EXCERPTED DATA Start Marker

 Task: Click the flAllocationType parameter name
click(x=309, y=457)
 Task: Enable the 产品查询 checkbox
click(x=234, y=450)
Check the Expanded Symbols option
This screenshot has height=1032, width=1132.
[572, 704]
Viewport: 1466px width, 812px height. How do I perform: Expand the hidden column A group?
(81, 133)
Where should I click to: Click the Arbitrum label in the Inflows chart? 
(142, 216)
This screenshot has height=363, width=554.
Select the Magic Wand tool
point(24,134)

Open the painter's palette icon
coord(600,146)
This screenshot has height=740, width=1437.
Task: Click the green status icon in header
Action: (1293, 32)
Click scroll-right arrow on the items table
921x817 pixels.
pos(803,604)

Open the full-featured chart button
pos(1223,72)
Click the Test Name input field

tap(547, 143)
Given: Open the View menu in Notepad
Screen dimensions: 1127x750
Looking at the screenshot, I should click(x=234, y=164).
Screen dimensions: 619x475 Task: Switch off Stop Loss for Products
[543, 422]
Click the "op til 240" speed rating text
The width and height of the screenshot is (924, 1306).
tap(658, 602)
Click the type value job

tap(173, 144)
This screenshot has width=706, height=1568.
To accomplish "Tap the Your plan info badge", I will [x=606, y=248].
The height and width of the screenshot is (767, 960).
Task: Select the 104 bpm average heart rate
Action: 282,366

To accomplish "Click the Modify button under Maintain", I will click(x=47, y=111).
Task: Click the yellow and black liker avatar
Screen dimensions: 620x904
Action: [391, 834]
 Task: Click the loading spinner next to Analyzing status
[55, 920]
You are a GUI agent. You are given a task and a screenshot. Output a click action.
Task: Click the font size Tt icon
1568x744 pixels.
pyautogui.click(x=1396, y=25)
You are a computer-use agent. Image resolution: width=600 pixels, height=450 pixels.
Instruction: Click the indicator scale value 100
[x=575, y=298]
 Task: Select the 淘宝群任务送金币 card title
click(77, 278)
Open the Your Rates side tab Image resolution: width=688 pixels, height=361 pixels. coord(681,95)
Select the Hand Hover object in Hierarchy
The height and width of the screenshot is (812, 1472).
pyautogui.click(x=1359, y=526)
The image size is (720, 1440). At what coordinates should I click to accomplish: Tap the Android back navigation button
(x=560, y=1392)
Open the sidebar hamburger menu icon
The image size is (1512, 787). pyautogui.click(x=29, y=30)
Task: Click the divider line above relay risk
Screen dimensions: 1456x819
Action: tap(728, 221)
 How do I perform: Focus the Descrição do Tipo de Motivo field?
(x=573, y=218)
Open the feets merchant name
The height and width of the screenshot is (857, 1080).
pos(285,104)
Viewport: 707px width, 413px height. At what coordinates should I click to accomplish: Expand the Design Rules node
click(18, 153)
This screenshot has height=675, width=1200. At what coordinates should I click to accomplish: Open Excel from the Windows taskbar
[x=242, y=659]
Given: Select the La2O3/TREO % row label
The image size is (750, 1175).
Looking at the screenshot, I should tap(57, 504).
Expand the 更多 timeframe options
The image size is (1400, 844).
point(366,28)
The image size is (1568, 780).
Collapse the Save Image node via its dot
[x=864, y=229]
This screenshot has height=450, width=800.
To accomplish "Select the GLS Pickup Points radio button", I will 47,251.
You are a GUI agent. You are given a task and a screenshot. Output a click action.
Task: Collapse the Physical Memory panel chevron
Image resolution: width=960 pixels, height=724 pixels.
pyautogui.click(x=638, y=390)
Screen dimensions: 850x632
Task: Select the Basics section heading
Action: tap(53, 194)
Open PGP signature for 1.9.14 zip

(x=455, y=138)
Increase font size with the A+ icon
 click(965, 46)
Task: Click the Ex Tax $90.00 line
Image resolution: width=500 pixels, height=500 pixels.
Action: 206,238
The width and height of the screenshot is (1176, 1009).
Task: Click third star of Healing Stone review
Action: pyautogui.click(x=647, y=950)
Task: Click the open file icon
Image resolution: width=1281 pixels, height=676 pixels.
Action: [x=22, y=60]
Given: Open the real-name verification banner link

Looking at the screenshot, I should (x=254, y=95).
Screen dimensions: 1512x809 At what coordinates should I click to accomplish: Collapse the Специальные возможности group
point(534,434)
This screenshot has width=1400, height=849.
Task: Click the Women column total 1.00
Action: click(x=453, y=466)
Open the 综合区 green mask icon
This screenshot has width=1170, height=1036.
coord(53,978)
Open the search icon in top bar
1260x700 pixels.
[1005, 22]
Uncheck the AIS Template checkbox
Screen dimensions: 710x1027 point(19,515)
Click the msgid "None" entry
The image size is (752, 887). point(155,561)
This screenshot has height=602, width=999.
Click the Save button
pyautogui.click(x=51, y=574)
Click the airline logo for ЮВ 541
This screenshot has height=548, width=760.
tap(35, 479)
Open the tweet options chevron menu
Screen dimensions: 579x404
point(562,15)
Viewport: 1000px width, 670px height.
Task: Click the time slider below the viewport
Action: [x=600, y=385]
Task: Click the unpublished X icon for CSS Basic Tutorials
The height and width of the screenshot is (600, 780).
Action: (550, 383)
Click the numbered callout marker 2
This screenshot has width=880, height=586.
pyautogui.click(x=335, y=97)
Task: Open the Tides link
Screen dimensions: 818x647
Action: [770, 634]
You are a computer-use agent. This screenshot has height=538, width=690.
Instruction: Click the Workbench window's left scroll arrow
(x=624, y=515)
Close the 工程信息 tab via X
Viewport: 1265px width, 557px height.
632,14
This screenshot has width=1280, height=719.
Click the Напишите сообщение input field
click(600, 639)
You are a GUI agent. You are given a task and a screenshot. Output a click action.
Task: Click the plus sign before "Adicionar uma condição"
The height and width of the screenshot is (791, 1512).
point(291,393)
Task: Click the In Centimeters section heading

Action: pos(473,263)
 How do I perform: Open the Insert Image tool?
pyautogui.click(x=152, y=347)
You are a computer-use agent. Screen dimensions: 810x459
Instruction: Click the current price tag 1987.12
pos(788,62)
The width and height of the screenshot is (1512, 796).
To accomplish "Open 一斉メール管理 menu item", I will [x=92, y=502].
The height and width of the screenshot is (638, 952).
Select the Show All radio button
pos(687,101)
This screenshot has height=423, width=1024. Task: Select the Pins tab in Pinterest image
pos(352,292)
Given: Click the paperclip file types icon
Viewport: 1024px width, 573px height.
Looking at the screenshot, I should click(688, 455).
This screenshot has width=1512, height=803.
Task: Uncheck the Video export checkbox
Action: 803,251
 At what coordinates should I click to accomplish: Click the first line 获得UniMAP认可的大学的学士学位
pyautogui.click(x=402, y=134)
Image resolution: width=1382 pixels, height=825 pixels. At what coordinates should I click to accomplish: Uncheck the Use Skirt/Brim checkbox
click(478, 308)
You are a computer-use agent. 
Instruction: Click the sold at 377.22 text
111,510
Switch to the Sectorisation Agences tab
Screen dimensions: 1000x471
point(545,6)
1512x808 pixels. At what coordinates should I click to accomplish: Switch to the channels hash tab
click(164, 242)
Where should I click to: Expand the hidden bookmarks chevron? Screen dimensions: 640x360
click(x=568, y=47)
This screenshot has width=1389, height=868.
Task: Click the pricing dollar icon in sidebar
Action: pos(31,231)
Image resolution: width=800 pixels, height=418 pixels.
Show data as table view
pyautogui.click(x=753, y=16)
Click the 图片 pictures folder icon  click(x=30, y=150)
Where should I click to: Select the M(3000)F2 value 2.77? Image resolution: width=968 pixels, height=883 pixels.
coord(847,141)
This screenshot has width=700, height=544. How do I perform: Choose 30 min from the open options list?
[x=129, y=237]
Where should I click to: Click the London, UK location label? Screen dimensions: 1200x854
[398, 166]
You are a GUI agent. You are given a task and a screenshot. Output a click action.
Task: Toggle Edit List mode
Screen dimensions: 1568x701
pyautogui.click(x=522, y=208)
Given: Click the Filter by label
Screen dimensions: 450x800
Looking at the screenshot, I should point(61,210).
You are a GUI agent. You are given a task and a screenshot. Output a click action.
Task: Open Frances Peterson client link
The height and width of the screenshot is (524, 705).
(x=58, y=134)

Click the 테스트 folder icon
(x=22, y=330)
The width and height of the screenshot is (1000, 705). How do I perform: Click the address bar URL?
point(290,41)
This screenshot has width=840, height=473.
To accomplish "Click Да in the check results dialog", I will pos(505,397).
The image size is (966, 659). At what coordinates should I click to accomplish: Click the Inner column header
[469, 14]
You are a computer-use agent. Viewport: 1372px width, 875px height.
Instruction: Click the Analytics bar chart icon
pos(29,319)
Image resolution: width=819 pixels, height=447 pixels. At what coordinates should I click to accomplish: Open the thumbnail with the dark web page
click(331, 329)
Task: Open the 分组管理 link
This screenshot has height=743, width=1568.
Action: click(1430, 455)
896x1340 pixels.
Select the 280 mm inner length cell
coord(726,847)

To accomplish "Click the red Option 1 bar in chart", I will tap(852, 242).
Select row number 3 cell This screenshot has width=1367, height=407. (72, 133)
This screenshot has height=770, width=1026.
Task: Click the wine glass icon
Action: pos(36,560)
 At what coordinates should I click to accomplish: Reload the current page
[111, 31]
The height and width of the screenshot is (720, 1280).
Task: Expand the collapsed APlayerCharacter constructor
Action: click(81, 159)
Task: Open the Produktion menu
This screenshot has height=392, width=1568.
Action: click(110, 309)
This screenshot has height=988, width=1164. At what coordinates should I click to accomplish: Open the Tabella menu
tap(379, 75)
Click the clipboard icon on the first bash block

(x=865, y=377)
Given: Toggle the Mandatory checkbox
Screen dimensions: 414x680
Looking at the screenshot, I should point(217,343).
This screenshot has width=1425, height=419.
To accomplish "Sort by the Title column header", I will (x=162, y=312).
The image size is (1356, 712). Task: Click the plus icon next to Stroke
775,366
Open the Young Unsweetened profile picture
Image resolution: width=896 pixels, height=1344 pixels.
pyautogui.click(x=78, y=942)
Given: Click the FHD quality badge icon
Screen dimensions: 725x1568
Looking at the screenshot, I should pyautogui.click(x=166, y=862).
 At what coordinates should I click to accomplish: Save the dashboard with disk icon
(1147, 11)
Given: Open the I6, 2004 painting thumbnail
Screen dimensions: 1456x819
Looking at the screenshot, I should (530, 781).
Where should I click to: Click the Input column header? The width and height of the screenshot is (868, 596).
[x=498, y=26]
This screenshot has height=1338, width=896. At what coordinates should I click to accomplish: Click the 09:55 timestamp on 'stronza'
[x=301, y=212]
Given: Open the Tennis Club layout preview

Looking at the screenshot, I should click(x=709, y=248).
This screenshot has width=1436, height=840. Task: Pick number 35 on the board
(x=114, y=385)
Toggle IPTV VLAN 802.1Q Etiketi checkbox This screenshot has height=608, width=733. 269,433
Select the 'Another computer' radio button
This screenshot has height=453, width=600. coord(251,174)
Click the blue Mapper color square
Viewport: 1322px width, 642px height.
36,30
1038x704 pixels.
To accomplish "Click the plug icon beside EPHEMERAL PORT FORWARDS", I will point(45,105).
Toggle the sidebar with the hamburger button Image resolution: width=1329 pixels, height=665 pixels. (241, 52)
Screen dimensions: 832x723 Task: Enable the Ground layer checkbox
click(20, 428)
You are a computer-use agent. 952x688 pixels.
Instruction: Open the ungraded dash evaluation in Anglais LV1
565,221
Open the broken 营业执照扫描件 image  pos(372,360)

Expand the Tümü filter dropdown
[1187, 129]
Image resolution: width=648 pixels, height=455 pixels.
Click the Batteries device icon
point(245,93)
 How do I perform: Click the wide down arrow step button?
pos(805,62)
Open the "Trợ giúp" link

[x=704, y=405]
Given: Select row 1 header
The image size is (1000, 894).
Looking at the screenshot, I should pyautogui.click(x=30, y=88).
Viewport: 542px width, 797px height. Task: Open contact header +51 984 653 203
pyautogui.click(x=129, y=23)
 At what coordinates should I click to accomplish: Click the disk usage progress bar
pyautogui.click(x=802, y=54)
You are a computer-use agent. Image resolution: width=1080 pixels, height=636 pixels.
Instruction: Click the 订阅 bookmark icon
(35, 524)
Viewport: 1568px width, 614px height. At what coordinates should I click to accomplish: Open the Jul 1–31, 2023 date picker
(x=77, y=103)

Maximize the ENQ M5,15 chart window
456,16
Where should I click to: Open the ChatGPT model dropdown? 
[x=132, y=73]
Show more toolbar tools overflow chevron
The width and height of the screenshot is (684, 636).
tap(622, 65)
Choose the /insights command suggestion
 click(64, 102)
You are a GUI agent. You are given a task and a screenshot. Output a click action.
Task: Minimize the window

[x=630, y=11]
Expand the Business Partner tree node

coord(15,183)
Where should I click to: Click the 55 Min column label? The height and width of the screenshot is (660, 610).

EXCERPTED DATA End Marker

EXERCISE PROMPT. Copy each line above that contains the word "Toggle".

WORKED SOLUTION.
Task: Toggle Edit List mode
Given: Toggle the Mandatory checkbox
Toggle IPTV VLAN 802.1Q Etiketi checkbox This screenshot has height=608, width=733. 269,433
Toggle the sidebar with the hamburger button Image resolution: width=1329 pixels, height=665 pixels. (241, 52)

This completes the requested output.